======== DATA RECORDS

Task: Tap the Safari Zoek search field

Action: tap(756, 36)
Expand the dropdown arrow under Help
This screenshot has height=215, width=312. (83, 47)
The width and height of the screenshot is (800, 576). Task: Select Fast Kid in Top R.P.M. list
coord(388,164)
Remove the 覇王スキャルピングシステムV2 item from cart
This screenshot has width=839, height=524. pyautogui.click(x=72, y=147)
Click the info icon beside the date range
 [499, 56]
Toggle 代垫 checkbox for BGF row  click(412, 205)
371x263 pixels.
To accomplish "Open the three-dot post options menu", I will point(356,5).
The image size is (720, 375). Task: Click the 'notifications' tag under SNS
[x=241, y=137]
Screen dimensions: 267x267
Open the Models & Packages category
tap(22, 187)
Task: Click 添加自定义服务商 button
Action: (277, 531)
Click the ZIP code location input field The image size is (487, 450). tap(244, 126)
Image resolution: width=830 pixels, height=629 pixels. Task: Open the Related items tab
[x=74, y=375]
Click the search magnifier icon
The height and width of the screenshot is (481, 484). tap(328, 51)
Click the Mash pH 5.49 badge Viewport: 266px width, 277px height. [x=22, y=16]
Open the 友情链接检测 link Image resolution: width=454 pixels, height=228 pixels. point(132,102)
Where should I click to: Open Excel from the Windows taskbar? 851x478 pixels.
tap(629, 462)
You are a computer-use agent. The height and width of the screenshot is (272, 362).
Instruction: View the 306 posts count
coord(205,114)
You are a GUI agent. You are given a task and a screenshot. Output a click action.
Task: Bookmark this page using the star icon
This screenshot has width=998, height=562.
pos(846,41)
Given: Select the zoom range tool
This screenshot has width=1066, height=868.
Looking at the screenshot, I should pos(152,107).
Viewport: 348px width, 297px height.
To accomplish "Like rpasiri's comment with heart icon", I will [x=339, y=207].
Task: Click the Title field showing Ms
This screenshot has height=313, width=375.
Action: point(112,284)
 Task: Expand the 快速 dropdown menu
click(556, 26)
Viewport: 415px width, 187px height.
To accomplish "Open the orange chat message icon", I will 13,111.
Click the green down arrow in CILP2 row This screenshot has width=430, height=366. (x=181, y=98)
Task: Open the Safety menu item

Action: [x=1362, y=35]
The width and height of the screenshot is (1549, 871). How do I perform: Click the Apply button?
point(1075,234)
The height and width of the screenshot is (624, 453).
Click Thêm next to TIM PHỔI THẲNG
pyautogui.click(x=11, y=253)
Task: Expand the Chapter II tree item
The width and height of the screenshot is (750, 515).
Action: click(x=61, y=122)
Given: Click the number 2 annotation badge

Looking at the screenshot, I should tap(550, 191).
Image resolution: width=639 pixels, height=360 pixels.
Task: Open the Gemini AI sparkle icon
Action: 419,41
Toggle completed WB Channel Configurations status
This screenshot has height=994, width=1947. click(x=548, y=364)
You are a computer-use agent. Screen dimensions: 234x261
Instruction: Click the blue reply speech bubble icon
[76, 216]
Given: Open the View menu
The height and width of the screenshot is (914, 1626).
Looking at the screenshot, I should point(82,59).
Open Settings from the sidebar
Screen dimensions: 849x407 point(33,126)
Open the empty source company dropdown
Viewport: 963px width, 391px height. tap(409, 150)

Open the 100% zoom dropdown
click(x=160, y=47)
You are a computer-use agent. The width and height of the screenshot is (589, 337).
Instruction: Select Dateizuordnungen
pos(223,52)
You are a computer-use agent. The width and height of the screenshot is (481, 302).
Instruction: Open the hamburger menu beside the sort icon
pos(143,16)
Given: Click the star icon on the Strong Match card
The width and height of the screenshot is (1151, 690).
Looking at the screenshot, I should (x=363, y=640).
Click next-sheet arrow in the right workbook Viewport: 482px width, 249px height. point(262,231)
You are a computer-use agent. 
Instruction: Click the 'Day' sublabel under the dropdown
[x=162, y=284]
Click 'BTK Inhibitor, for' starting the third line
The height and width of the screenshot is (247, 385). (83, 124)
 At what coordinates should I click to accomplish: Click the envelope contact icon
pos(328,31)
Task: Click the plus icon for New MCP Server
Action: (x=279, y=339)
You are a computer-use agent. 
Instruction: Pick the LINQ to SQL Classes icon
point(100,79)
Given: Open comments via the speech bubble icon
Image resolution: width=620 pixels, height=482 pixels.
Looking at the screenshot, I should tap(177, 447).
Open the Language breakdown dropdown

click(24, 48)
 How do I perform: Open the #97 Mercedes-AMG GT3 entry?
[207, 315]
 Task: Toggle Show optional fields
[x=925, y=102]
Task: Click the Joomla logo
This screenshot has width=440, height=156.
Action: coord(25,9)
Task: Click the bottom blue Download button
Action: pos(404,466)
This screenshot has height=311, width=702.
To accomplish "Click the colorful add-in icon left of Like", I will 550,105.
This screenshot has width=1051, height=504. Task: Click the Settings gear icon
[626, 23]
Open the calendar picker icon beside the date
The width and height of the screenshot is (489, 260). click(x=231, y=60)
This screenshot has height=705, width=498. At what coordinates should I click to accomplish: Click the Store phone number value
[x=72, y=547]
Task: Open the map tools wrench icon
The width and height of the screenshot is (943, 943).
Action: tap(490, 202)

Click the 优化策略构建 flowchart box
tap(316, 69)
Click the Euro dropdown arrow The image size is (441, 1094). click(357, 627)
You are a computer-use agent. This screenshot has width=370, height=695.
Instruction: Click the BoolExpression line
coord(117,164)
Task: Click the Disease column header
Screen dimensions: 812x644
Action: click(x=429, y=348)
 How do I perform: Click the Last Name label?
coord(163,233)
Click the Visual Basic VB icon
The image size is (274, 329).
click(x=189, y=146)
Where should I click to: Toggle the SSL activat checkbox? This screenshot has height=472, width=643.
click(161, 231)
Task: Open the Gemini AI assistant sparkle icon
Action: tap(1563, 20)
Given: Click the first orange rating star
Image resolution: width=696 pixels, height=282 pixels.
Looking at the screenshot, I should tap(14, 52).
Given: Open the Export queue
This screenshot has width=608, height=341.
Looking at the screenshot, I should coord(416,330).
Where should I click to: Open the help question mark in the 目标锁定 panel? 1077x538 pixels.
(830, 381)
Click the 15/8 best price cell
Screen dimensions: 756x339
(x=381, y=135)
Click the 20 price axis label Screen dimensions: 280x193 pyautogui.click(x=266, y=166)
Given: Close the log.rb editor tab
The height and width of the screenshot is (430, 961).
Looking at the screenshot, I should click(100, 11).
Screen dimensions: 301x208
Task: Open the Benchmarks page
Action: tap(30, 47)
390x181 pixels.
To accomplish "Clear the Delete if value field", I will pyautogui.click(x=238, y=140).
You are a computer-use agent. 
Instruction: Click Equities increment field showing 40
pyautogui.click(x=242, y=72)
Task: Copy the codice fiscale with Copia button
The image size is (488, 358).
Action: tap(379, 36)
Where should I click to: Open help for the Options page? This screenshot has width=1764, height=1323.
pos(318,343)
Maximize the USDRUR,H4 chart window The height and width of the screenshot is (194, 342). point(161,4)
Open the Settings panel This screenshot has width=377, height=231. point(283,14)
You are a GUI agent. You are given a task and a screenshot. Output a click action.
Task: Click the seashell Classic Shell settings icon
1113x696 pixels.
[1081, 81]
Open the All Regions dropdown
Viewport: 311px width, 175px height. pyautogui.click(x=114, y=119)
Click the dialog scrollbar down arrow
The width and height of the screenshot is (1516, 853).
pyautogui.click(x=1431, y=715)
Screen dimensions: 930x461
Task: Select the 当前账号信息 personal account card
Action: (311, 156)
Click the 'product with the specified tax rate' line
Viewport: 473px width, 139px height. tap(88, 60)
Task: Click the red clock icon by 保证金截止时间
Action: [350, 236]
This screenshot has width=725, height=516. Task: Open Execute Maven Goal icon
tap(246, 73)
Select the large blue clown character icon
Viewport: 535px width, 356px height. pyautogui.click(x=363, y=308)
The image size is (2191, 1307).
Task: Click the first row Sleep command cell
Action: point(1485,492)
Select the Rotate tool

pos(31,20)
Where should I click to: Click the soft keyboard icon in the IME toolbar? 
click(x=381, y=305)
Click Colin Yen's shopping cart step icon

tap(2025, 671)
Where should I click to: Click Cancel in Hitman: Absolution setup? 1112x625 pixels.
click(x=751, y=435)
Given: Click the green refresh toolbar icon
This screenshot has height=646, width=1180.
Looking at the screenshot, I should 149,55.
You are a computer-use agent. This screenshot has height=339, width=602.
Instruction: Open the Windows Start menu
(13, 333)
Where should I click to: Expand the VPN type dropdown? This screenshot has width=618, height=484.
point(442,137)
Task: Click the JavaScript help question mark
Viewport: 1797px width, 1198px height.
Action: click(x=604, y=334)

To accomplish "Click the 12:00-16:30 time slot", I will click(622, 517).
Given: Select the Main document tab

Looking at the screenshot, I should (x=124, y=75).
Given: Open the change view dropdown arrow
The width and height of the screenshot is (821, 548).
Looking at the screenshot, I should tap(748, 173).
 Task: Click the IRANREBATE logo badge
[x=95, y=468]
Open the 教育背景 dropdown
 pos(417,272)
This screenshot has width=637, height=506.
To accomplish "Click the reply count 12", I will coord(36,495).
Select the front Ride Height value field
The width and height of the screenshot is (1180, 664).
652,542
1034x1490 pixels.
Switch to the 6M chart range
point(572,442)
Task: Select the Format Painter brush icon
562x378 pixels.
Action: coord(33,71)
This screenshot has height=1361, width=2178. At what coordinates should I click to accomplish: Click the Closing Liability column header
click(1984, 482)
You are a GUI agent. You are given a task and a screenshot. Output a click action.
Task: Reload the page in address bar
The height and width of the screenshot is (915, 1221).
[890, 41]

================

Arrange the lines of the data above as a numbered list, from the line containing "390x181 pixels." through the line containing "pos(318,343)", inclusive, and leave out any blank lines.

RESPONSE BELOW.
1. 390x181 pixels.
2. To accomplish "Clear the Delete if value field", I will pyautogui.click(x=238, y=140).
3. You are a computer-use agent. 
4. Instruction: Click Equities increment field showing 40
5. pyautogui.click(x=242, y=72)
6. Task: Copy the codice fiscale with Copia button
7. The image size is (488, 358).
8. Action: tap(379, 36)
9. Where should I click to: Open help for the Options page? This screenshot has width=1764, height=1323.
10. pos(318,343)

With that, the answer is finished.